→ **Extracted records**:
>>>>>
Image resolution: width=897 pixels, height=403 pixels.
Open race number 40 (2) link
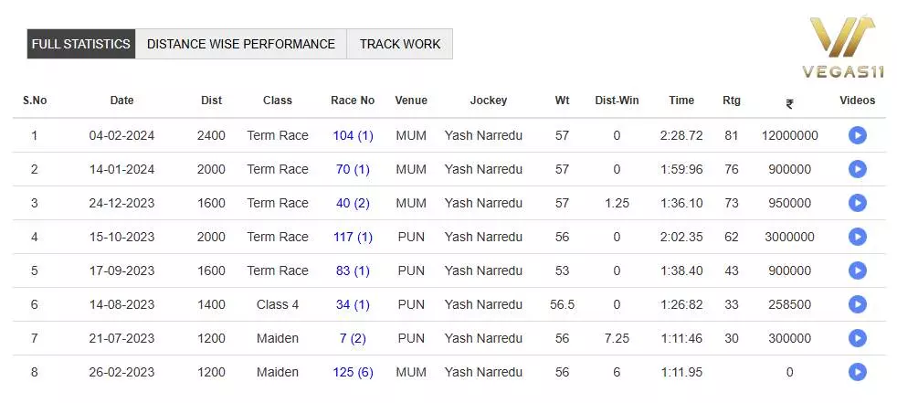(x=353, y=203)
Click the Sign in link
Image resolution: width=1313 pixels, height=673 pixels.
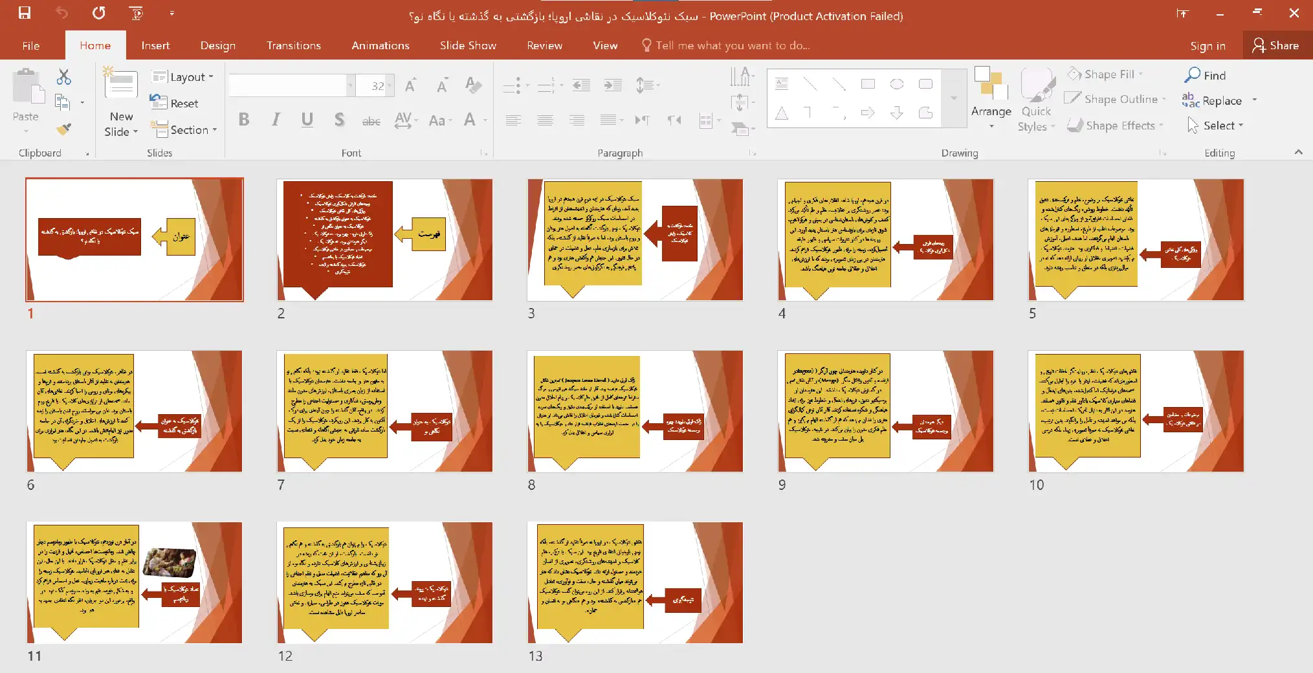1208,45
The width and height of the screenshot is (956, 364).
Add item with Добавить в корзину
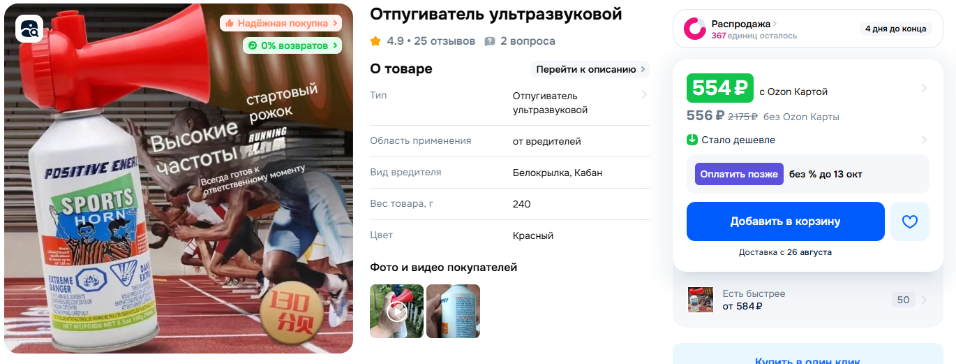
<<<<<
→ **What you should do**: Could you print the listing above exactly, without the pictures?

→ **Result for this exercise**:
Image resolution: width=897 pixels, height=403 pixels.
Open race number 40 (2) link
(x=353, y=203)
Click the Sign in link
Image resolution: width=1313 pixels, height=673 pixels.
1208,45
The width and height of the screenshot is (956, 364).
Add item with Добавить в корзину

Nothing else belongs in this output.